PROBLEM STATEMENT | All of the data should be repeated exactly; pictures are not part of the copy.

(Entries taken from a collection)
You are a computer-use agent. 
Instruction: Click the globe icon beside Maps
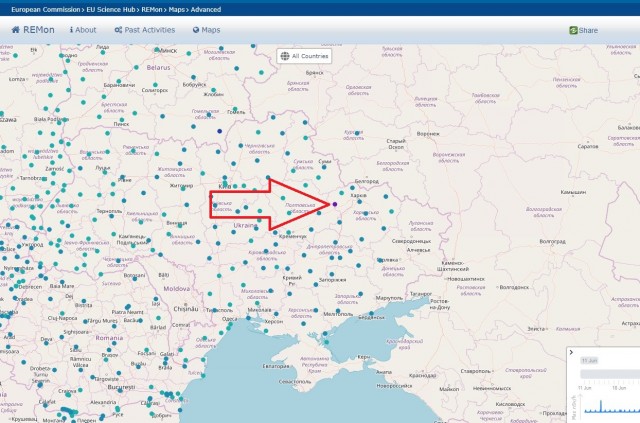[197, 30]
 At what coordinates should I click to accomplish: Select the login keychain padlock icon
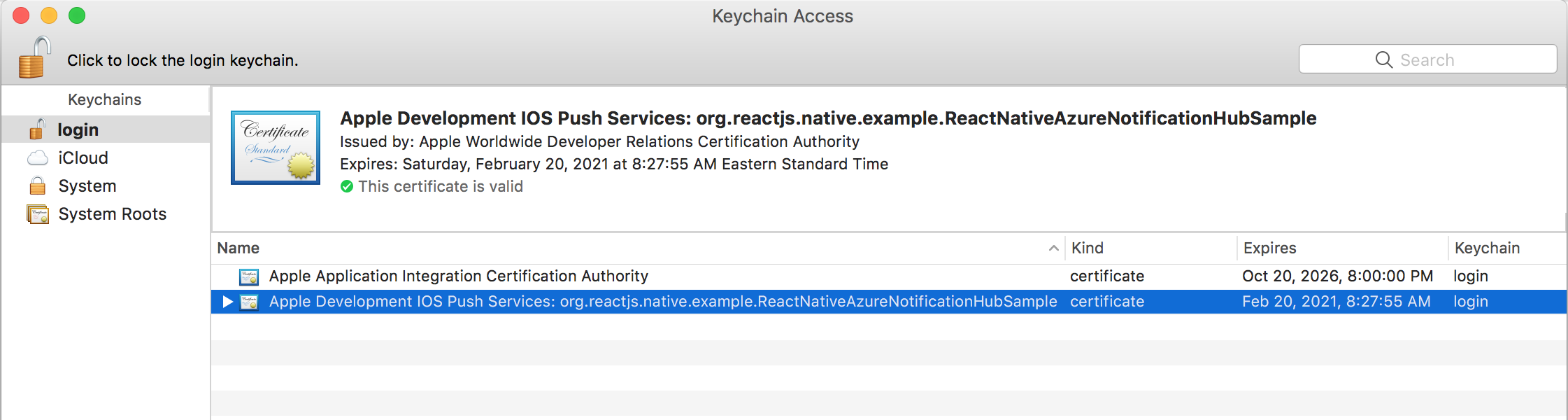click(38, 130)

WRITTEN RESPONSE |
You are a computer-use agent. 
Instruction: Click the globe icon beside Maps
[197, 30]
 At what coordinates should I click to accomplish: Select the login keychain padlock icon
click(38, 130)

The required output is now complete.